For the next 10 years in the domestic league none of their rivals were able to offer significant opposition to Skonto. For two seasons running the team did not lose a single match, surpassing their closest rivals by more than 20 points in the final standings, ensuring the regular title was awarded long before the end of the season. During the 1998 season, Skonto FC thrashed FK Valmiera 15–2, scoring the highest number of goals in a single game in the club's history.

During these years Skonto FC supplied the Latvian national team with most of its players: Māris Verpakovskis, Marians Pahars, Aleksandrs Koliņko, Vitālijs Astafjevs, Igors Stepanovs, Imants Bleidelis, Juris Laizāns, Mihails Zemļinskis, Valentīns Lobaņovs, Andrejs Rubins, and others. In 2004, a Latvian squad stocked with Skonto players managed to qualify for the UEFA Euro 2004 championship in Portugal.

Defender Mihails Zemļinskis has made the most appearances for the club in domestic competition (252), and the most in European cup ties as well (52). Mihails Miholaps is Skonto's all-time top scorer with 155 goals in 216 domestic matches, and 18 in 38 European cup matches. In July 2000 Skonto defender Igors Stepanovs was sold to the English Premier League club Arsenal for a fee around £1 million. In January 2001 midfielder Juris Laizāns joined the Russian Premier League side CSKA Moscow for £1,57 million, the highest ever transfer fee received by a Latvian club to date.

Skonto's first major victory in the European came in 1994, when they defeated Scotland's Aberdeen F.C., former European Super Cup winners; and in 1999 Skonto managed a 0–0 draw at home with Chelsea in a UEFA Champions League qualifier after losing 3–0 away two weeks earlier in what was Chelsea's first game in the Champions League. Skonto FC also played as Latvian champion against European giants Barcelona and Internazionale.

An exciting battle for the Latvian championship title occurred again in the final round of the 2001 season when Skonto trailed FK Ventspils by two points as they faced an away match against Liepājas Metalurgs, a team which also had hopes of becoming champions. Ventspils lost their match; Skonto won theirs; and Skonto were Latvian champions once more.

End of the winners' era (2005–2009) edit

Starting from 2005 Liepājas Metalurgs and FK Ventspils were in a close pursuit of Skonto, with their attempts proving to be successful. It has to be noted that in 2004, the head coach Aleksandrs Starkovs – one of the essential pillars of the club – left Skonto FC by accepting a proposal to work at Spartak Moskva, that time champions of Russia.[4] The leadership of the team was entrusted to Jurijs Andrejevs, his long-term assistant, but after the loss against FK Rabotnički, of the Republic of Macedonia, Skopje in the UEFA Champions League qualification tournament, he resigned from the post. Jurijs Andrejevs was replaced by Paul Ashworth, who had previously worked with FK Ventspils and FK Rīga in the Latvian Higher League and FC Rostov in the Russian Premier League.[5]

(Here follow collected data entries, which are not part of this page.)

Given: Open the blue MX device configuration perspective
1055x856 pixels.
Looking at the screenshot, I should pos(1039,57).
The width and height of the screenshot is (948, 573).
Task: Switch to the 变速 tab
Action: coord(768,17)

Champions again (2010) edit

On 8 July 2010, Skonto lost in the Europa League first qualifying round to the Northern Irish club Portadown. In the first leg Skonto drew 1–1 away from home after an equaliser in injury time. They lost 1–0 at home and went out to a team who hadn't won a European tie in 36 years.[6] Consolation came later in the season, when Skonto drew 2–2 at home to win the Latvian Higher League title for the first time since 2004. It was yet again done under the management of Aleksandrs Starkovs.[7]

Financial crisis and bankruptcy (2011–2016) edit

In 2012 founder of the club and long-term president Guntis Indriksons left the post, as it was incompatible with the president's post of the Latvian Football Federation according to the newly established rules.[8] Former player Vladimirs Koļesņičenko took over and, furthermore, the club's manager Marians Pahars accepted an offer to become the head coach of Latvia national U-21 football team.[9] In 2012 Skonto won the Latvian Cup for the first time since 2002 and guaranteed themselves a spot in the first qualifying round of 2013–14 UEFA Europa League, even though this was later succeeded once again following the league achievements in 2012.[10]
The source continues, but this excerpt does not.